#### WORK REQUIRED
Copy out the full data exactly as given; pictures should not be included.

#### MATERIAL SHOWN
>>>>>
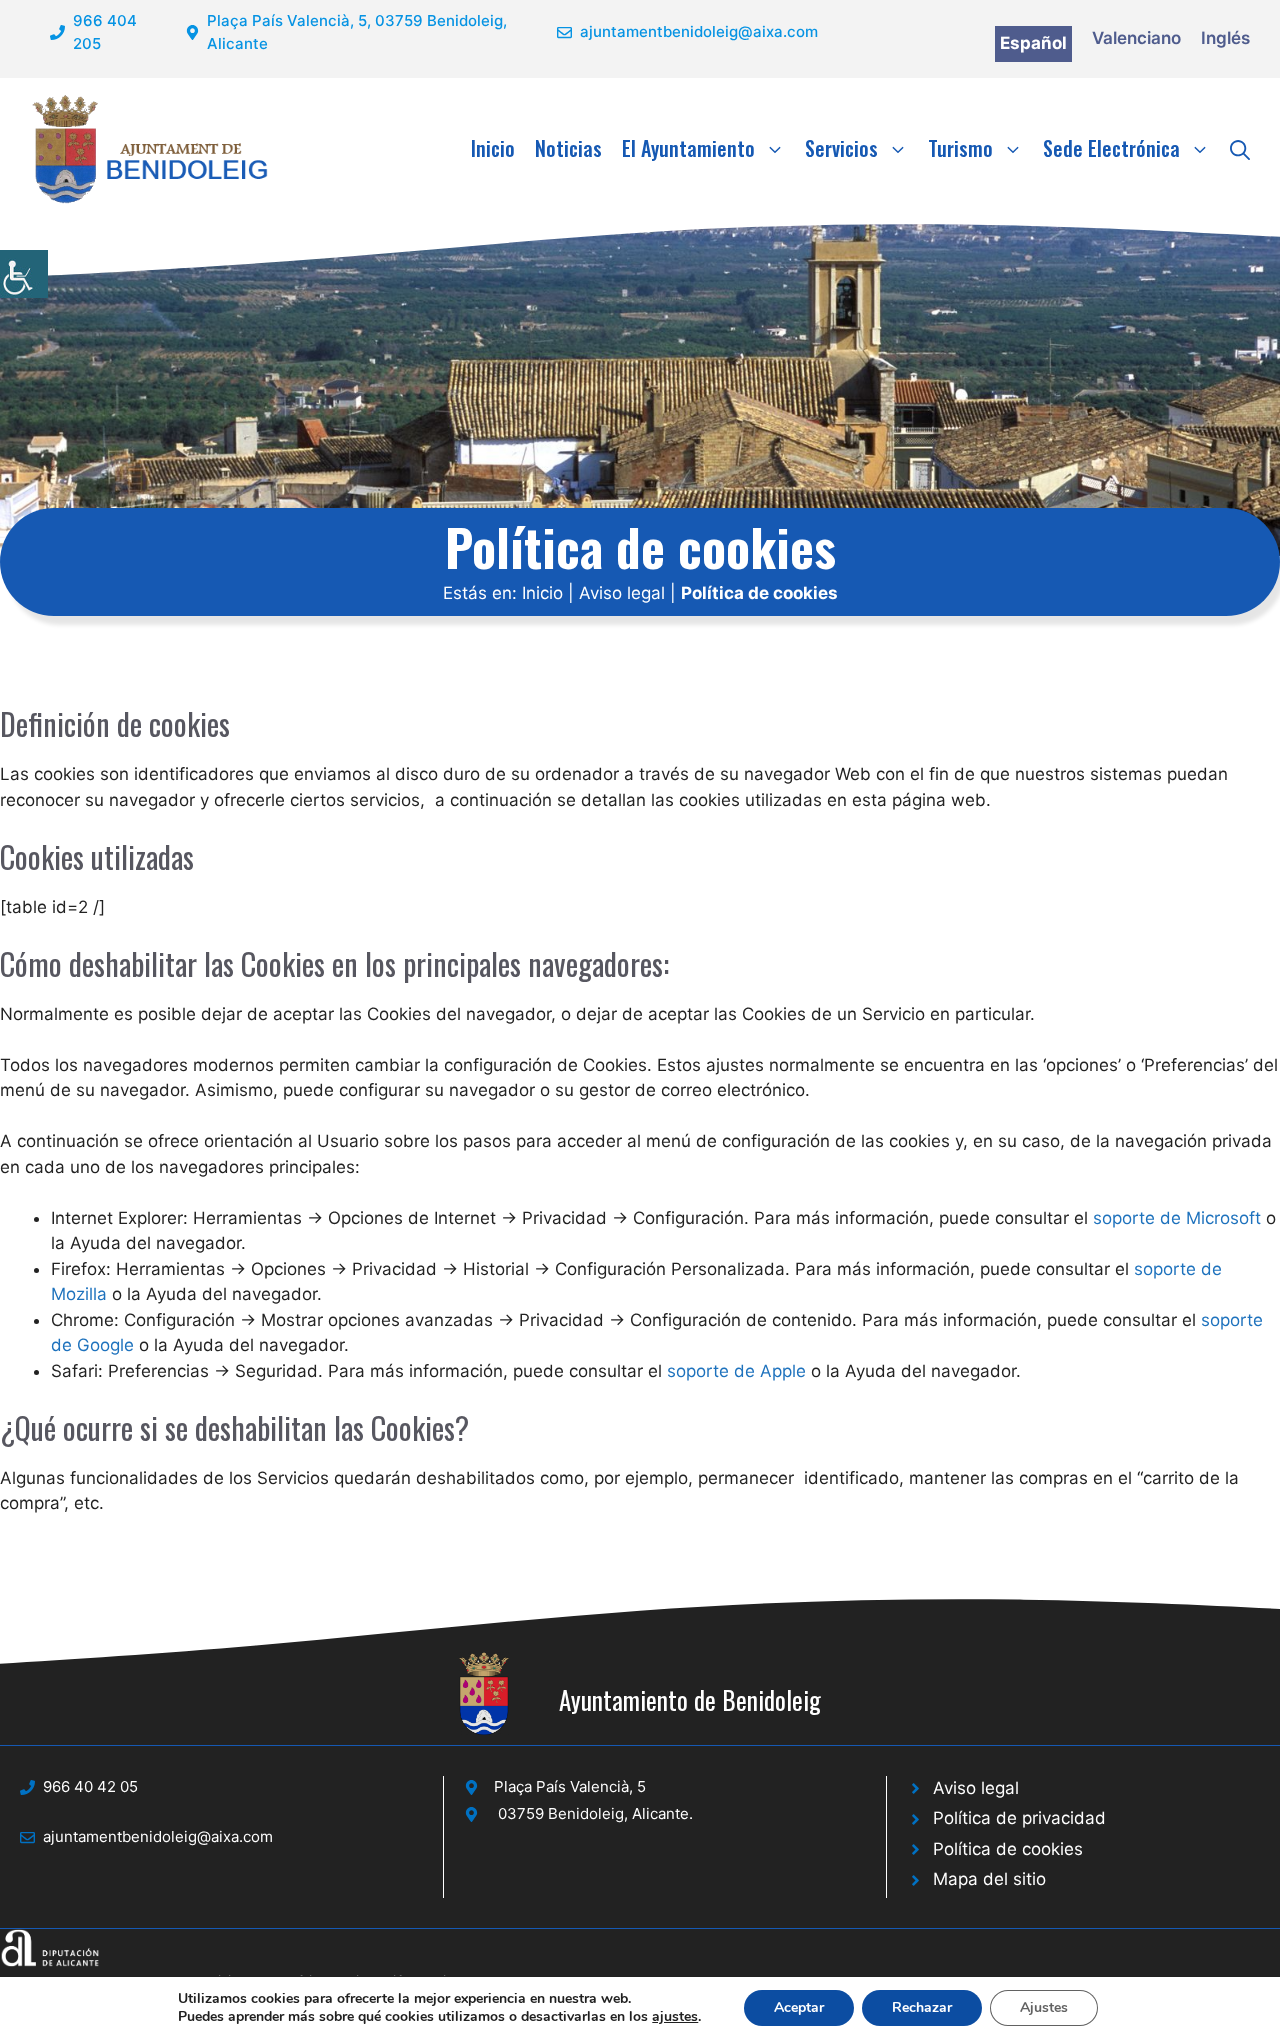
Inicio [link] (493, 148)
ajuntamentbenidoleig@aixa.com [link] (699, 31)
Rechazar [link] (922, 2007)
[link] (24, 274)
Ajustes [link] (1044, 2007)
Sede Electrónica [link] (1111, 148)
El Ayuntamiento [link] (688, 148)
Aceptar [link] (799, 2007)
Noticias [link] (568, 148)
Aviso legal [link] (622, 593)
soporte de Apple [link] (736, 1371)
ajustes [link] (675, 2017)
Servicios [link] (841, 148)
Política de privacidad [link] (1019, 1818)
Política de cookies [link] (1008, 1849)
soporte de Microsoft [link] (1177, 1218)
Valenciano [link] (1136, 38)
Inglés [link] (1225, 38)
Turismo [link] (960, 148)
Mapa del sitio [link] (989, 1879)
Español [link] (1033, 43)
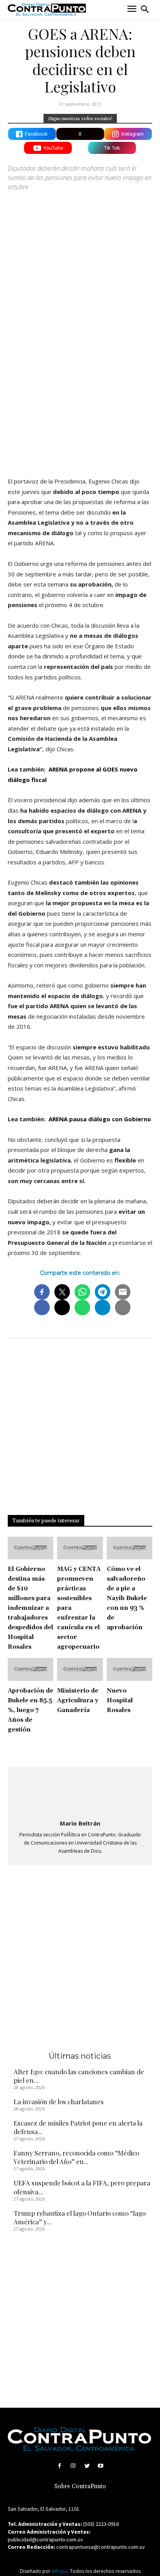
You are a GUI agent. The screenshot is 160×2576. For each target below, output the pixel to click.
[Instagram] (73, 2466)
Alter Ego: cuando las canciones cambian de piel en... (79, 2075)
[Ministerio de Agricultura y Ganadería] (80, 1669)
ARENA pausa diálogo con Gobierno (99, 1119)
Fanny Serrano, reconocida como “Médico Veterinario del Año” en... (76, 2157)
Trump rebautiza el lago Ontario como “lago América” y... (80, 2217)
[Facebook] (59, 2466)
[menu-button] (131, 9)
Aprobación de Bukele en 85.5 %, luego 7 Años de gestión (30, 1710)
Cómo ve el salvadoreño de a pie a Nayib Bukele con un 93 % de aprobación (127, 1598)
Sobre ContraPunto (80, 2486)
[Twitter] (87, 2466)
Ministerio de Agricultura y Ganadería (77, 1700)
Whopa (60, 2571)
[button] (145, 9)
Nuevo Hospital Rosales (120, 1700)
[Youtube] (100, 2466)
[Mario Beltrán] (80, 1794)
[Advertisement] (80, 384)
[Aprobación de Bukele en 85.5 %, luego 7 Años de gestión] (30, 1669)
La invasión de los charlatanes (59, 2101)
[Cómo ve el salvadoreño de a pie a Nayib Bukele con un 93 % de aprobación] (129, 1548)
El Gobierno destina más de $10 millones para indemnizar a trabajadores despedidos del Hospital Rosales (30, 1608)
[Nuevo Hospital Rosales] (129, 1669)
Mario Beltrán (80, 1823)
<<<<<
#### EXERCISE ANSWER
Inicio [link] (493, 148)
ajuntamentbenidoleig@aixa.com [link] (699, 31)
Rechazar [link] (922, 2007)
[link] (24, 274)
Ajustes [link] (1044, 2007)
Sede Electrónica [link] (1111, 148)
El Ayuntamiento [link] (688, 148)
Aceptar [link] (799, 2007)
Noticias [link] (568, 148)
Aviso legal [link] (622, 593)
soporte de Apple [link] (736, 1371)
ajustes [link] (675, 2017)
Servicios [link] (841, 148)
Política de privacidad [link] (1019, 1818)
Política de cookies [link] (1008, 1849)
soporte de Microsoft [link] (1177, 1218)
Valenciano [link] (1136, 38)
Inglés [link] (1225, 38)
Turismo [link] (960, 148)
Mapa del sitio [link] (989, 1879)
Español [link] (1033, 43)
You are a GUI agent. The screenshot is 160×2576. For each target below, output the pixel to click.
[Instagram] (73, 2466)
Alter Ego: cuando las canciones cambian de piel en... (79, 2075)
[Ministerio de Agricultura y Ganadería] (80, 1669)
ARENA pausa diálogo con Gobierno (99, 1119)
Fanny Serrano, reconocida como “Médico Veterinario del Año” en... (76, 2157)
Trump rebautiza el lago Ontario como “lago América” y... (80, 2217)
[Facebook] (59, 2466)
[menu-button] (131, 9)
Aprobación de Bukele en 85.5 %, luego 7 Años de gestión (30, 1710)
Cómo ve el salvadoreño de a pie a Nayib Bukele con un 93 % de aprobación (127, 1598)
Sobre ContraPunto (80, 2486)
[Twitter] (87, 2466)
Ministerio de Agricultura y Ganadería (77, 1700)
Whopa (60, 2571)
[button] (145, 9)
Nuevo Hospital Rosales (120, 1700)
[Youtube] (100, 2466)
[Mario Beltrán] (80, 1794)
[Advertisement] (80, 384)
[Aprobación de Bukele en 85.5 %, luego 7 Años de gestión] (30, 1669)
La invasión de los charlatanes (59, 2101)
[Cómo ve el salvadoreño de a pie a Nayib Bukele con un 93 % de aprobación] (129, 1548)
El Gobierno destina más de $10 millones para indemnizar a trabajadores despedidos del Hospital Rosales (30, 1608)
[Nuevo Hospital Rosales] (129, 1669)
Mario Beltrán (80, 1823)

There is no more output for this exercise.